キーボード マッピングと端末エミュレーション

このセクションでは、UNIX または Linux オペレーティング システムに関連するインプリメンテーション ツールセット(IT)のキーボード マッピング機能と、組み込みのセットアップ機能を含む端末のセットアップ手順の詳細について説明します。  
cagen
UNIX または Linux オペレーティング システムで使用できる端末タイプは非常に多いため、これらの構成手順が適用できない場合もあります。詳細については、コンピュータ ハードウェアのマニュアル、TCP/IP に関するソフトウェア マニュアル、通信ソフトウェアのマニュアルを参照してください。
AEF 環境を使用したターゲット システムで実行される生成アプリケーションでは、最大 24 組の特殊キーの組み合わせが利用可能です。これらのキーの組み合わせは、大部分がファンクション キーであり、IT およびターゲット システム アプリケーション ユーザに、操作の取り消し、アプリケーション ヘルプの呼び出し、選択可能な項目のリストの要求など、特殊または冗長な画面操作を実行するための効率的で簡単な方法を提供します。
ただし、端末タイプによっては、ファンクション キー機能が、IT が要求するものと完全には一致しない場合があります。キーボード マッピングでは、
Gen
のファンクション キー要件と、特定の端末タイプの個々のキーや同等のキーストロークのセットを結びつける機能を提供します。この機能を使用すると、IT および生成されたアプリケーションの機能を最適に使用できるように、ほとんどの端末タイプを簡単に調整できます。
キーボード マッピング ファイルは p3270keys という名前で、$IEFH ディレクトリにあります。AEF が p3270keys ファイルの検索に失敗した場合、またはファイルに目的の端末定義が含まれていない場合、AEF は UNIX または Linux が提供する端末情報データベース TERMINFO で端末定義情報を検索します。
TERMINFO は端末定義へのクイック アクセスを提供する、コンパイル済みの実行可能データ ファイルです。TERMINFO データベースの詳細については、UNIX または Linux システムのマニュアルを参照してください。
キーボード マッピング ファイル
p3270keys キーボード マッピング ファイルは、ターゲット システムの端末から入力されたキーストロークのセットを、IT および生成されたアプリケーションが使用するファンクション キー構造に変換します。
この変換は、キーボードから受信した文字列を特定の 3270 コントロールまたはファンクション キーに関連付けるために、AEF が、機能に対する入力キーの定義を含む p3270keys ファイルから ASCII 端末入力および出力文字列定義を取得した際に実行されます。また、AEF は、p3270keys ファイル定義を使用して、特定の画面機能を実行するために端末に出力する文字列を決定しています。

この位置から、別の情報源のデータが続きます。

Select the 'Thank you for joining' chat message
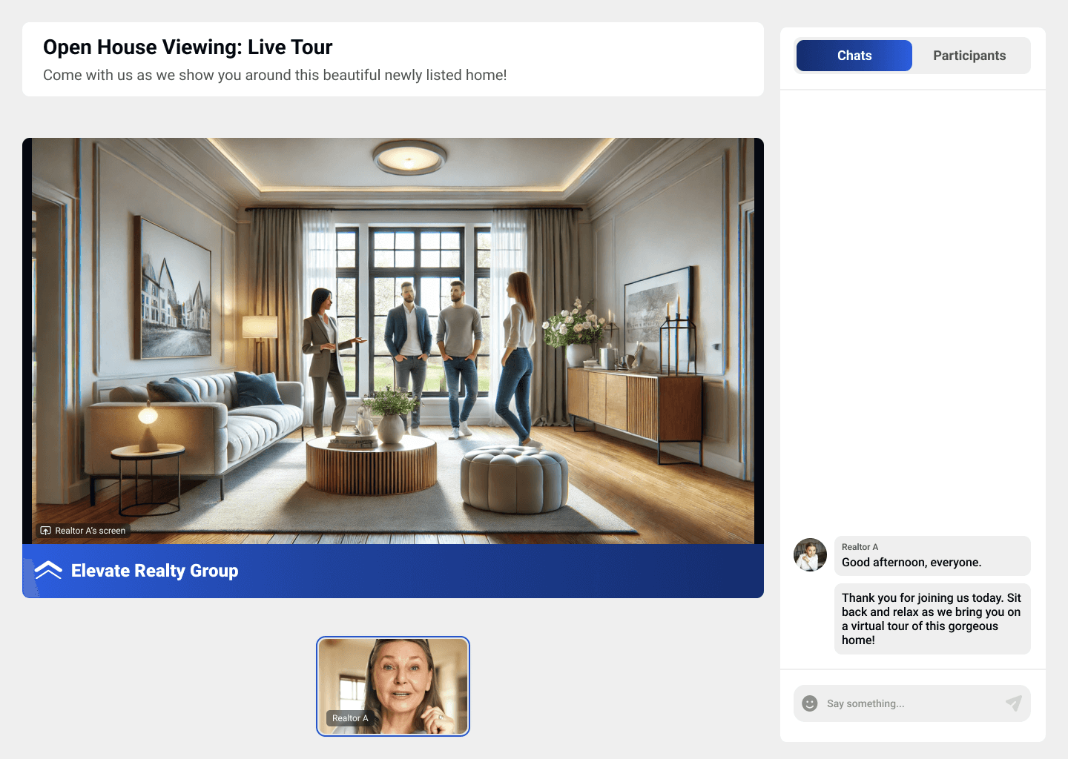Screen dimensions: 1068x759 coord(931,619)
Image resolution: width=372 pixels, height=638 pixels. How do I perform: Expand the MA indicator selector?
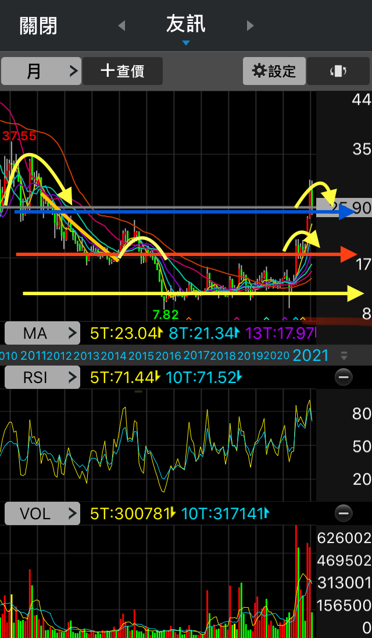[x=42, y=334]
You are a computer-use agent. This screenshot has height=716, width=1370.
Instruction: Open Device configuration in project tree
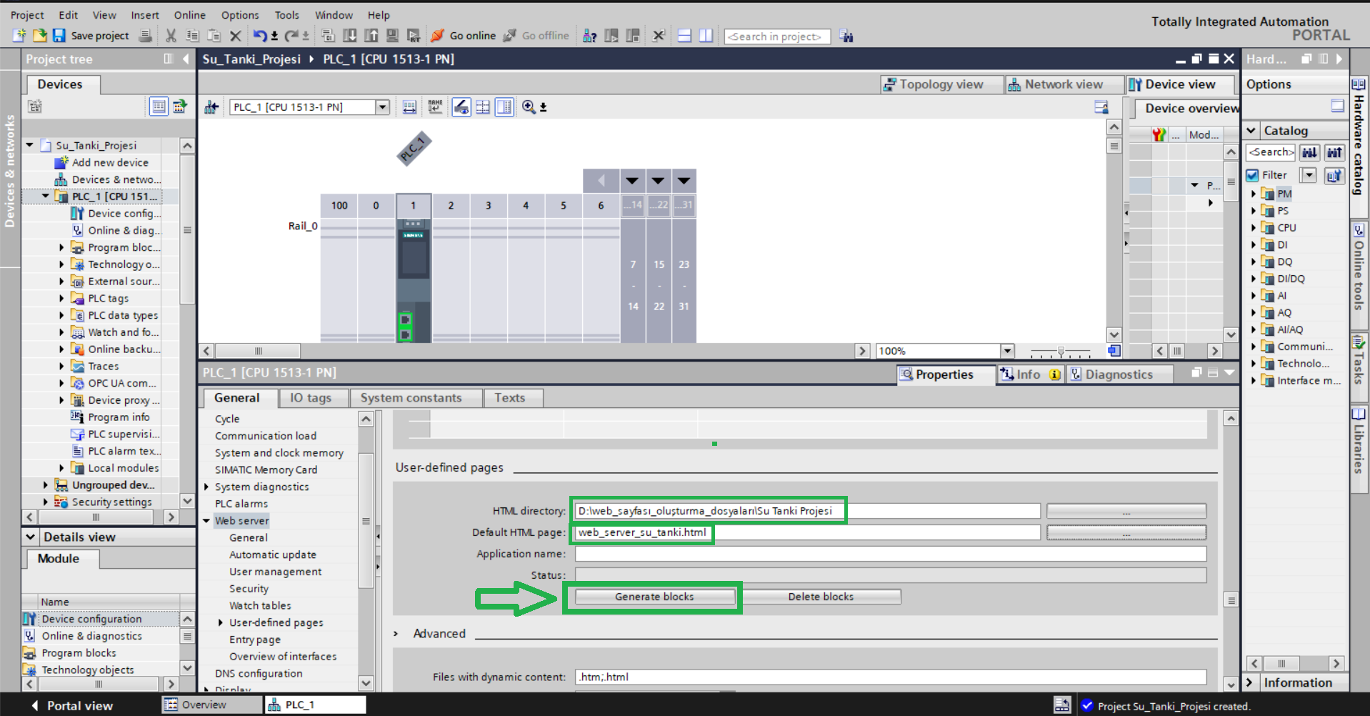(x=124, y=214)
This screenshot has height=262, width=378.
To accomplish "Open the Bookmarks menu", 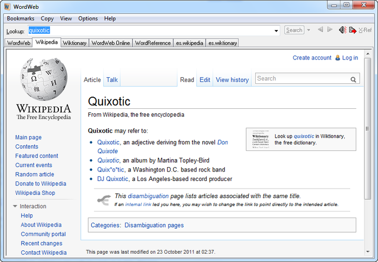I will [x=21, y=18].
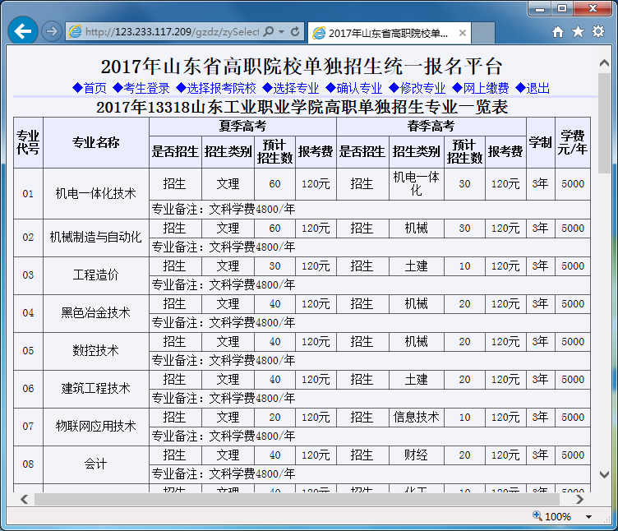Expand the address bar autocomplete dropdown arrow

click(x=282, y=31)
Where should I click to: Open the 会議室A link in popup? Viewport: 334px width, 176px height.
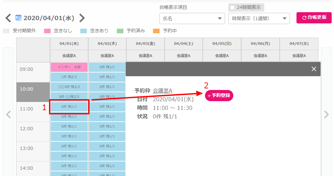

IT には、ファンクション キー定義、色コマンド、画面表示の説明など、特定の端末環境操作を説明するために必要なすべての要素を備えた標準の p3270keys 定義ファイルが含まれます。IT インストールでは、p3270keys ファイルがテキスト ファイルとして $IEFH ディレクトリに配置されます。これは、新しいキー マッピングを追加するように編集したり、既存の端末タイプに異なる機能が反映されるように変更したりすることができます。
キーボード マッピング ファイルの端末定義
端末定義の各セットは、「term=」という文字列で始まり、その後に入力および出力文字列定義が続きます。以下の例に形式を示し、その下の表に定義を示します。
term= [IEF_TERMSYS value] term= [alternative IEF_TERMSYS value] mnemonic name or phrase= definition string [ ] @endterm
要素
説明
term=
環境で指定されている端末タイプを識別し、端末の定義のセットの開始を表します。端末タイプに複数の名前がある場合は、名前ごとに term 行を追加します。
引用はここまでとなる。